The Pentagon Just Did Something It's Never Done to an American Company
The Pentagon has given military commanders 180 days to remove every trace of Anthropic's AI products from defense systems, officially designating the San Francisco startup as a "supply chain risk" — a label previously reserved for foreign adversaries like Huawei. The March 6 internal memo marks the first time the U.S. military has blacklisted a domestic tech firm under supply chain risk authorities, turning a public feud over AI safeguards into an unprecedented corporate death sentence.

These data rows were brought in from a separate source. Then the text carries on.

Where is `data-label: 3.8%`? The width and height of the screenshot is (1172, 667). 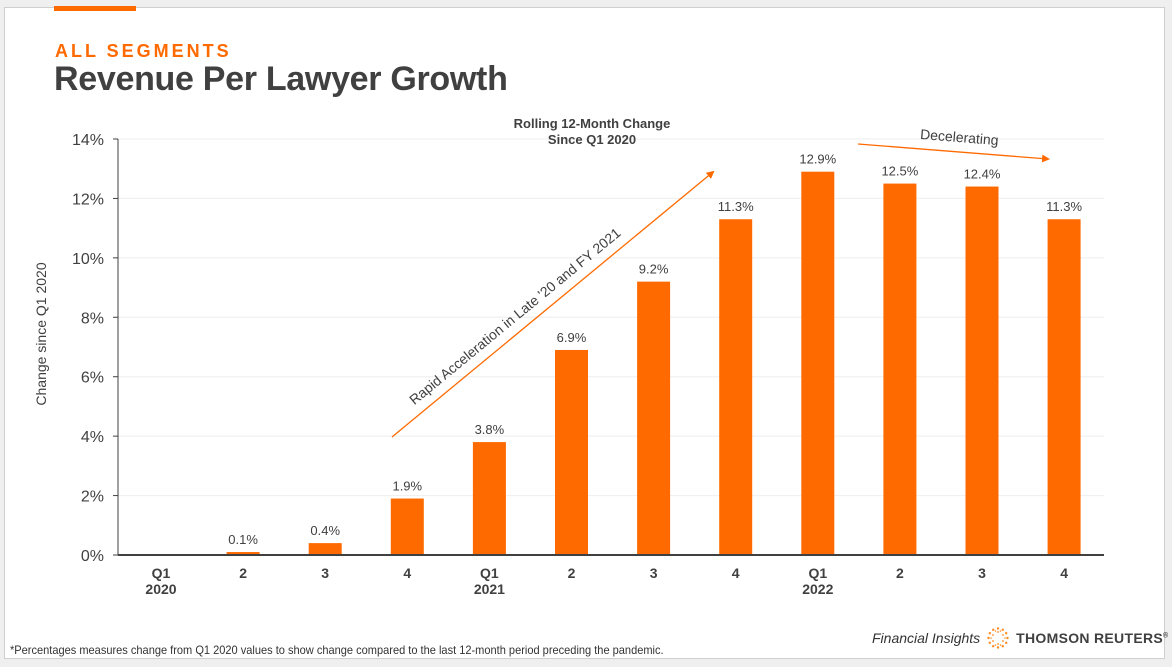
data-label: 3.8% is located at coordinates (490, 430).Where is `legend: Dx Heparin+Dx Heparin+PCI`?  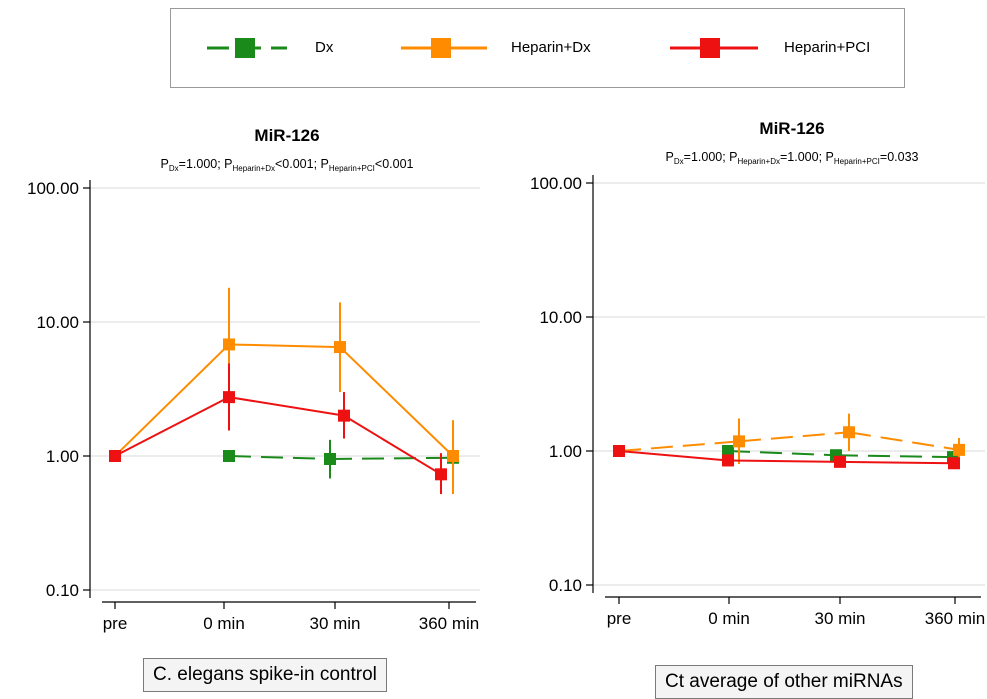
legend: Dx Heparin+Dx Heparin+PCI is located at coordinates (538, 48).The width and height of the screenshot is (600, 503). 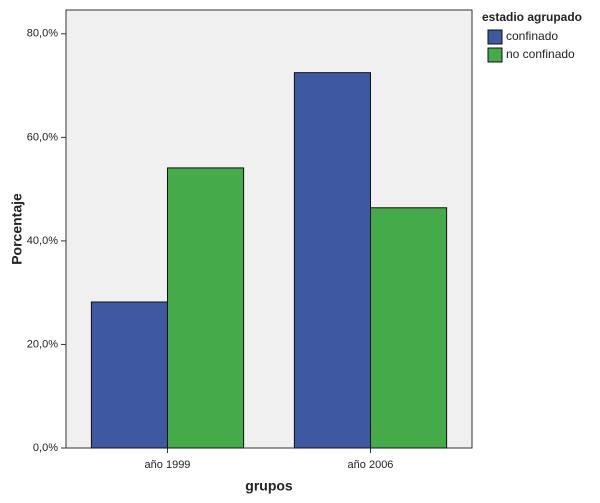 What do you see at coordinates (269, 486) in the screenshot?
I see `x-axis-title: grupos` at bounding box center [269, 486]. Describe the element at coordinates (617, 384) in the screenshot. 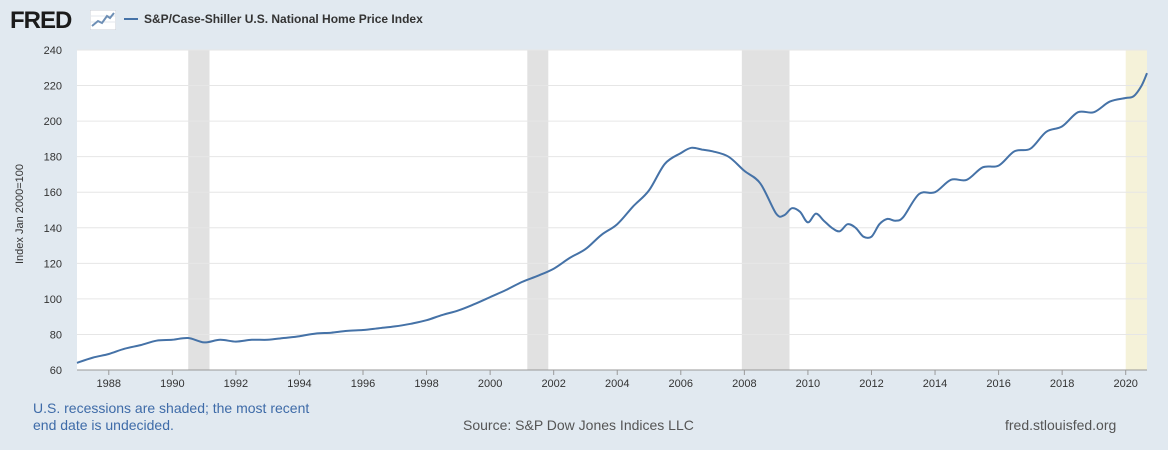

I see `x-tick-label: 2004` at that location.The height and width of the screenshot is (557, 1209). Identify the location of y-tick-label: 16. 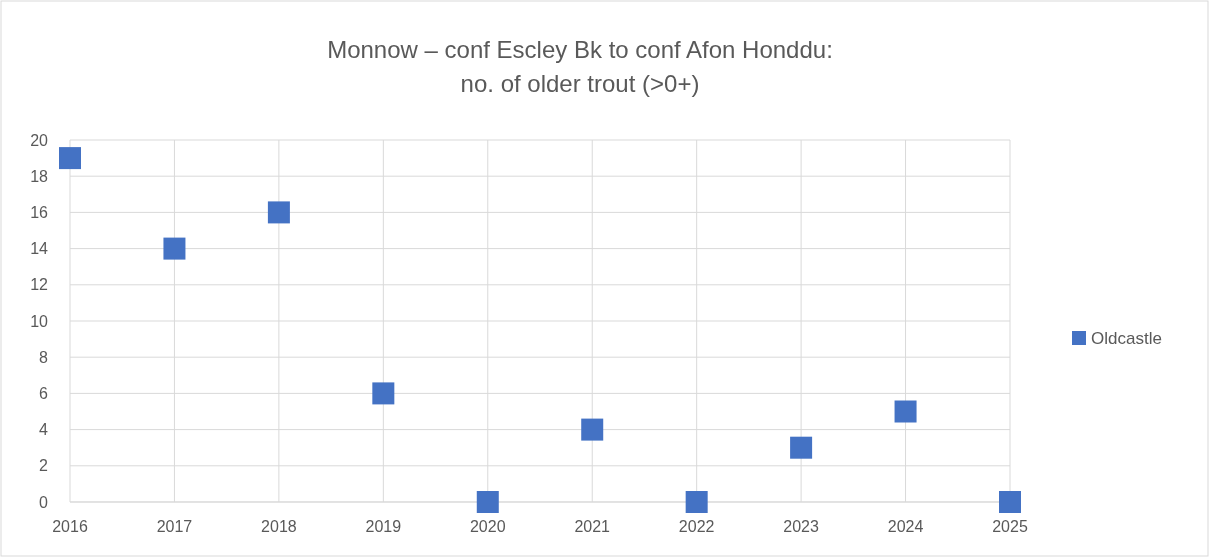
(40, 212). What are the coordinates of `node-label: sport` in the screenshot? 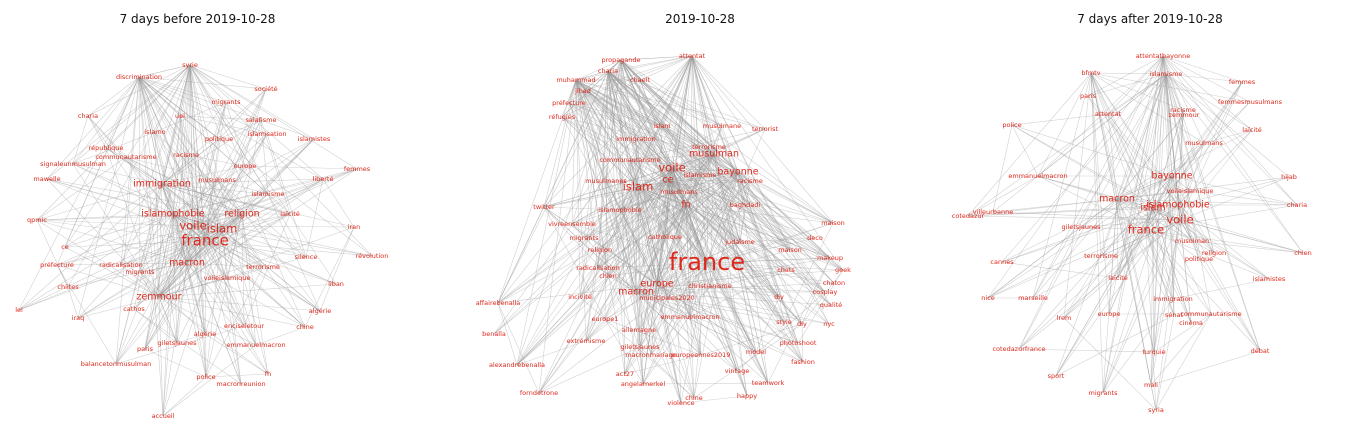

The escalation follows a Tuesday meeting where Defense Secretary Pete Hegseth gave Anthropic CEO Dario Amodei until Friday evening to grant the military "unfettered access" to Claude or face "harsh penalties." According to a senior Defense official, the meeting was "not warm and fuzzy at all." Hegseth told Amodei the Pentagon won't let any company "dictate the terms under which the Pentagon makes operational decisions." Amodei denied the Pentagon's claim that Anthropic interfered during the Maduro raid operation, insisting the company's red lines have "never prevented the Pentagon from doing its work."
Why This Matters for Prediction Markets
The stakes are existential. Michael Mongan, Anthropic's attorney, warned a judge Tuesday that the supply chain risk designation could cost the firm "billions of dollars in revenue." Claude is currently the only AI model approved for the military's most sensitive classified work — a position that made Anthropic indispensable until this week. As one Defense official admitted to Axios: "The only reason we're still talking to these people is we need them and we need them now. The problem for these guys is they are that good."
The White House is preparing an executive order to formalize the purge across all federal agencies, sources told Axios. The Treasury Department has already begun offboarding Anthropic products, as @Polymarket flagged: "JUST IN: US Treasury terminating its use of all Anthropic products." Defense contractors are scrambling to assess their exposure — the Pentagon contacted Boeing and Lockheed Martin last week demanding inventories of Claude usage. Boeing confirmed it has no active Anthropic contracts; a Boeing executive said the company "sought their partnership [in the past] and ultimately could not come to an agreement. They were somewhat reluctant to work with the defense industry."
The Three Red Lines Anthropic Won't Cross
Anthropic has offered to adapt its usage policies for the Pentagon, but refuses to budge on three safeguards: no mass surveillance of Americans, no autonomous weapons that fire without human control, and no involvement in operations it deems ethically problematic. The company insists these are protected speech rights under the First Amendment. The Trump administration argues those safeguards constitute a national security threat when "industry intervenes during military operations."
Former defense officials and policy experts are now circling the wagons. A letter to Congress from defense and intelligence veterans slammed the Pentagon for setting a "dangerous precedent." Microsoft and Google threw their weight behind Anthropic — Microsoft asked a federal court to temporarily block the designation, while both cloud giants reassured customers that Claude remains available for non-defense work. The Information Technology Industry Council sent a letter to Hegseth expressing "concern" over the precedent, though it carefully avoided naming Anthropic.
What Happens Next
Trump boasted to Politico on March 5: "I fired Anthropic like dogs, because they shouldn't have done that." The same day, multiple outlets reported negotiations between the Pentagon and Anthropic had quietly restarted — though the 180-day removal order and pending executive order suggest those talks aren't going well. Anthropic filed suit Monday, calling the designation "unprecedented and unlawful" and arguing Congress never gave the administration authority to blacklist a U.S. company over protected speech.
The legal battle will test the outer limits of presidential procurement power. Trump used executive orders against foreign tech firms like Huawei in his first term, but never explicitly named a U.S. company outside standard contracting processes. For Anthropic, the clock is ticking: defense tech companies reliant on government contracts are already dropping Claude to stay compliant, and the firm is hemorrhaging commercial credibility as agencies race to comply with what one source called the administration's push to remove "woke" AI. The irony: Claude was good enough that the Pentagon built its most sensitive operations around it — right up until the company refused to let the military use it however it wanted.